(Stored items)
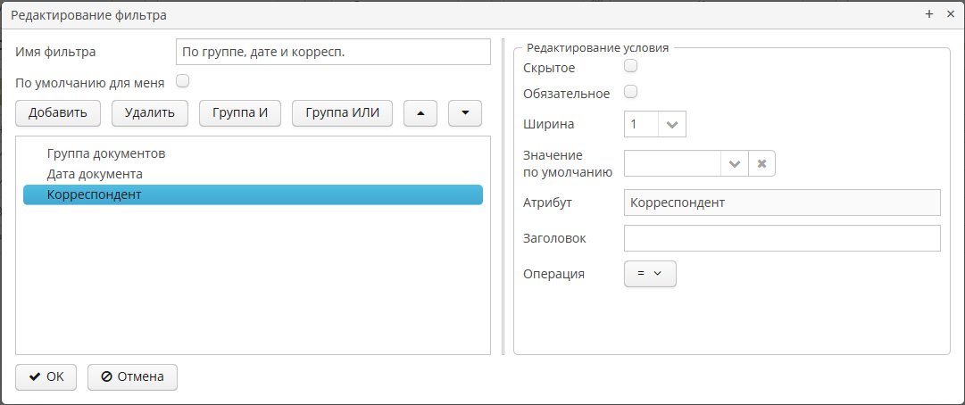Click the move down arrow button
The image size is (965, 405).
pyautogui.click(x=464, y=113)
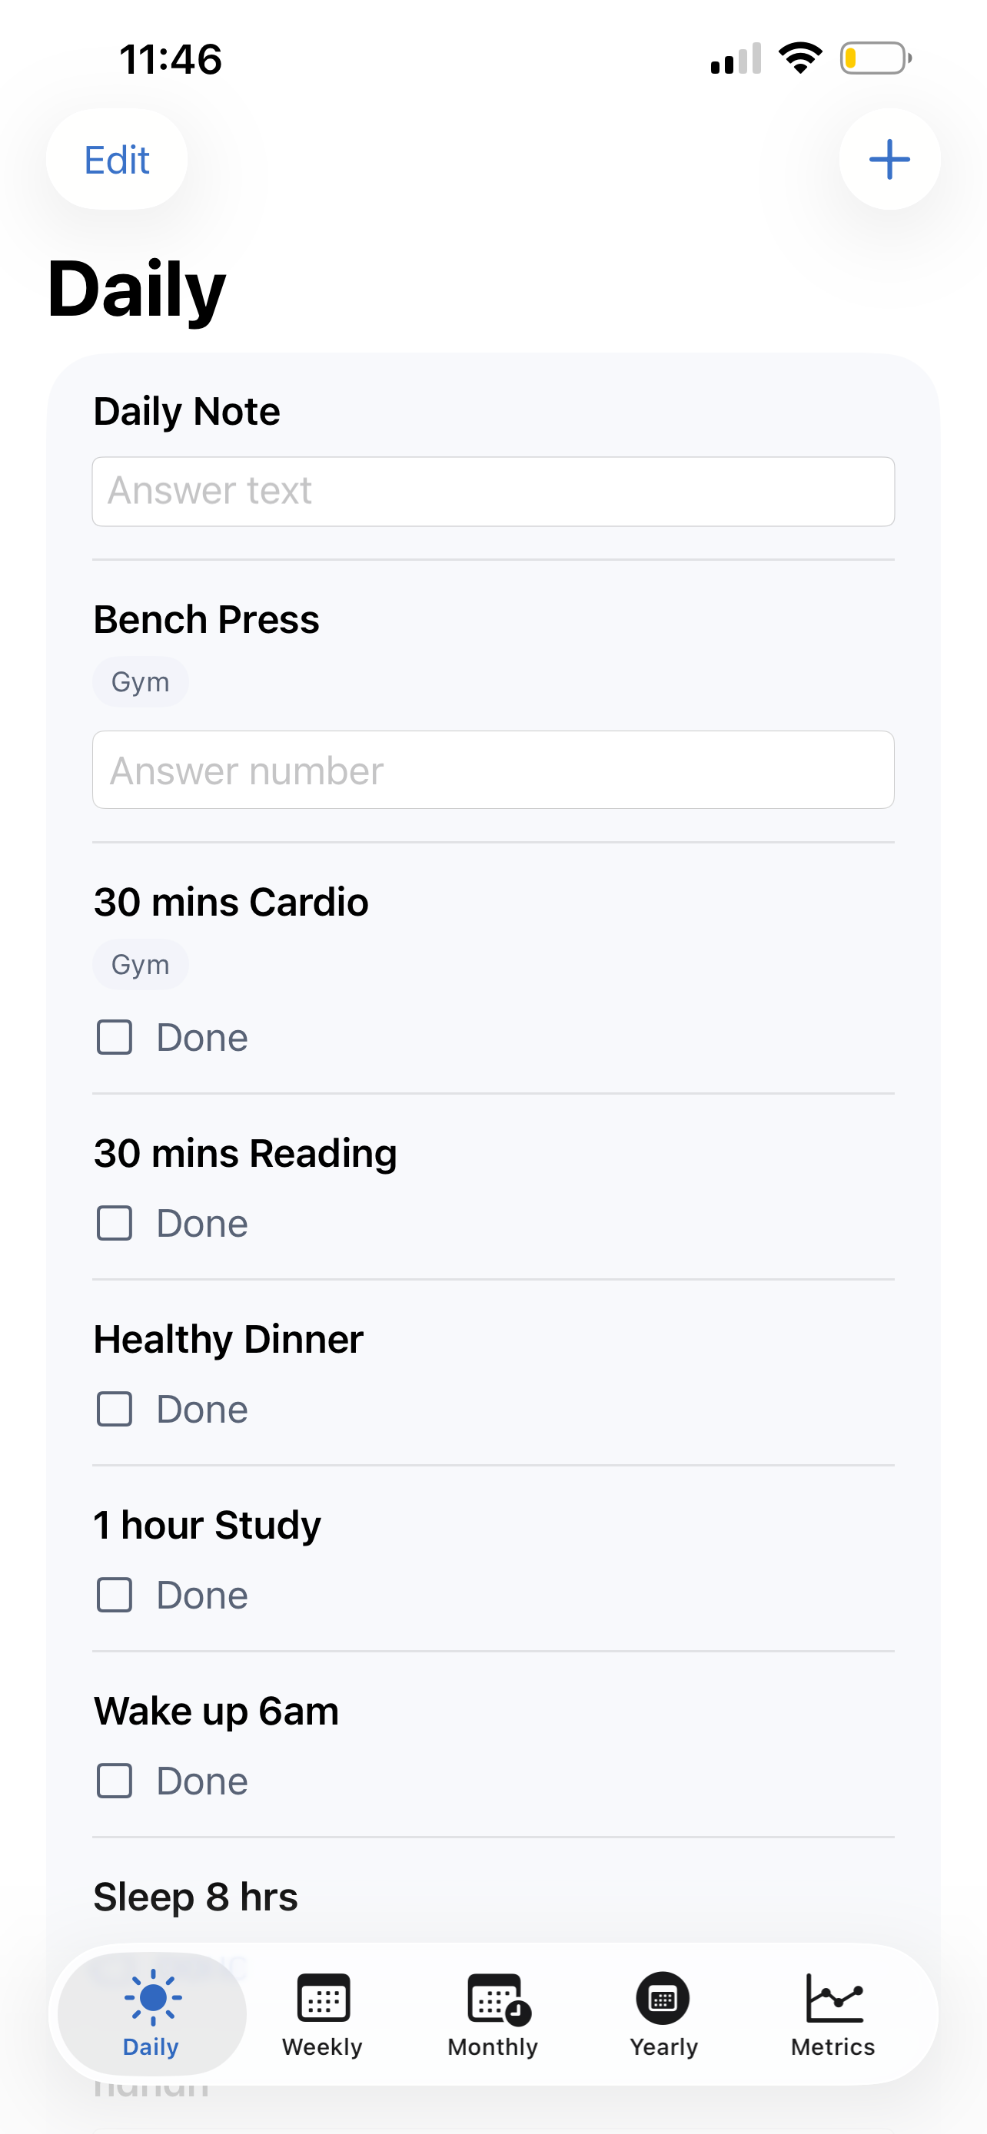Open the Yearly calendar icon tab
This screenshot has width=987, height=2134.
coord(663,2014)
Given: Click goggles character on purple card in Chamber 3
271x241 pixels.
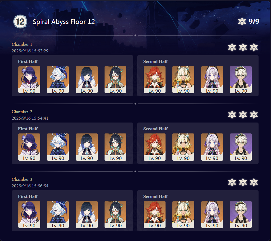Looking at the screenshot, I should point(241,215).
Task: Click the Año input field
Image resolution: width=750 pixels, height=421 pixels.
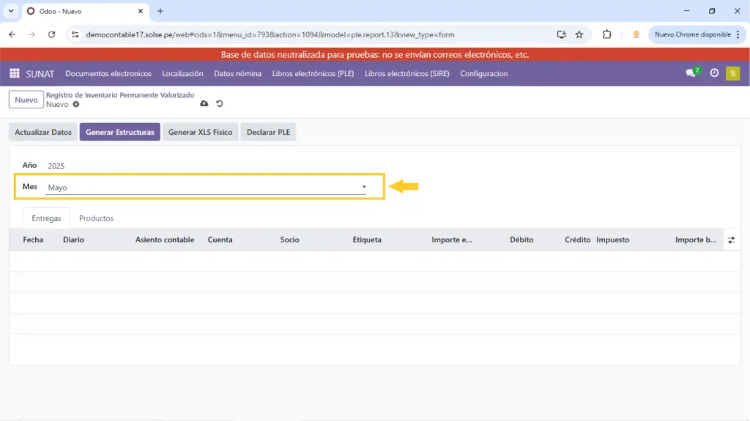Action: point(205,166)
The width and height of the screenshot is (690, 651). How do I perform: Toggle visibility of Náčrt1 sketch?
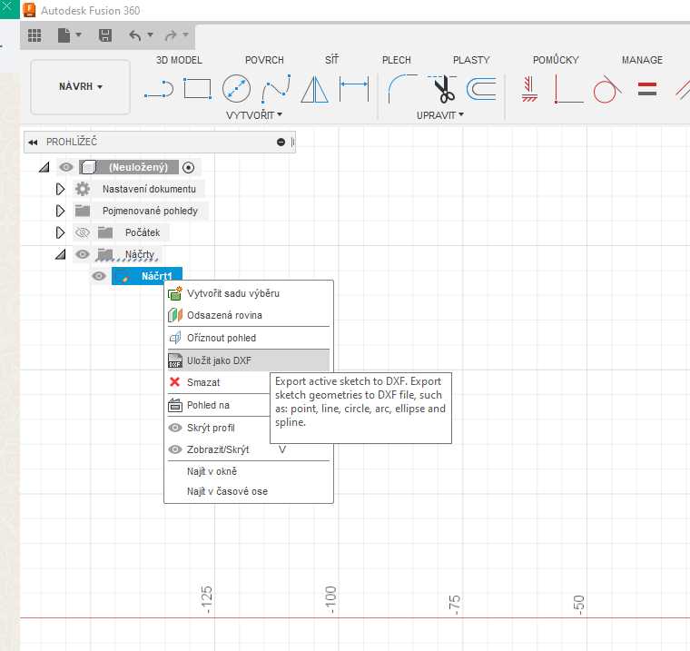coord(99,276)
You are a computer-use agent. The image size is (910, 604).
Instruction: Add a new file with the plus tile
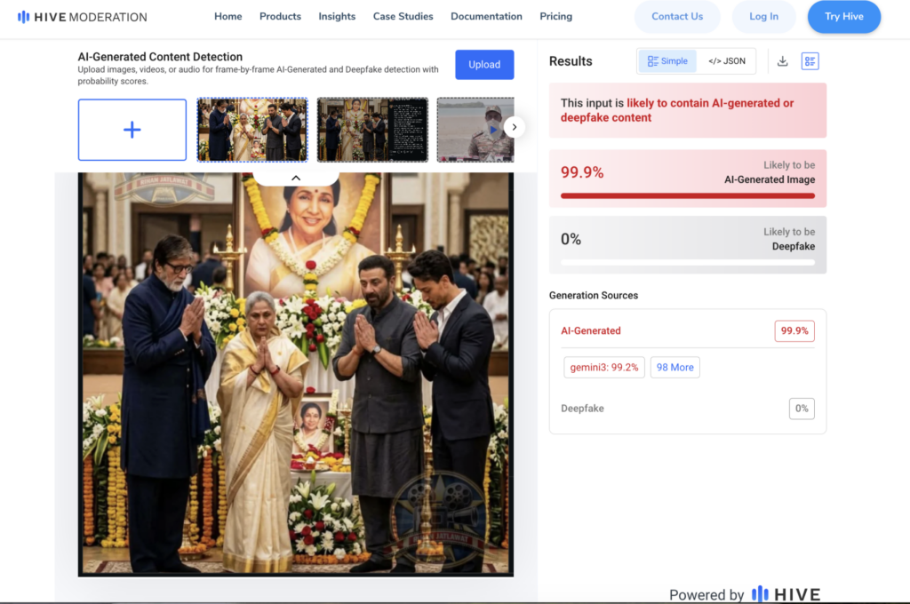coord(132,130)
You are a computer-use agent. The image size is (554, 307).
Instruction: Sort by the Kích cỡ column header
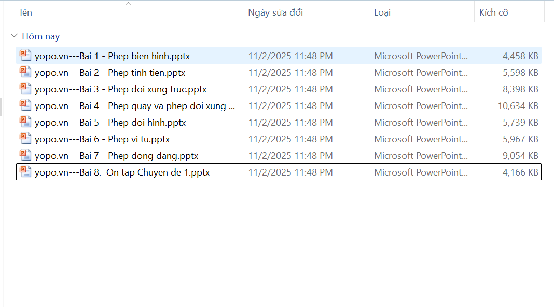(493, 12)
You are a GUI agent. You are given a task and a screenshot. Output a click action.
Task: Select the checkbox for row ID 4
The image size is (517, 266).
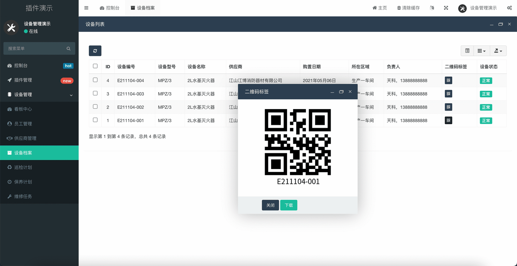click(95, 80)
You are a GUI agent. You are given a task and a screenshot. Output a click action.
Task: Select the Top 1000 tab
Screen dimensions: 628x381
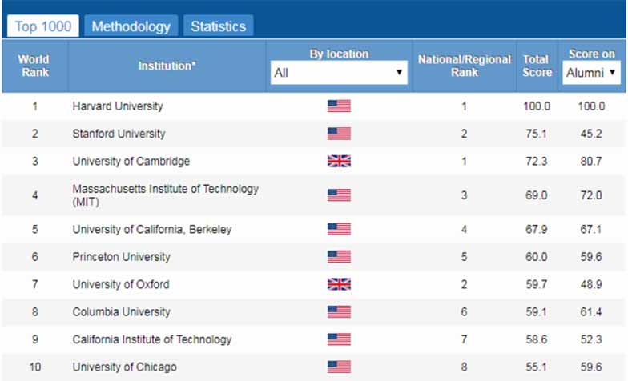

**What to do:** Emit an exact copy of the lines from the line bearing "Task: Select the checkbox for row ID 4" through the last line above, inclusive, and leave the images out.

**Response box:**
Task: Select the checkbox for row ID 4
The image size is (517, 266).
click(95, 80)
You are a GUI agent. You are given a task and a screenshot. Output a click action.
Task: Select the Top 1000 tab
Screen dimensions: 628x381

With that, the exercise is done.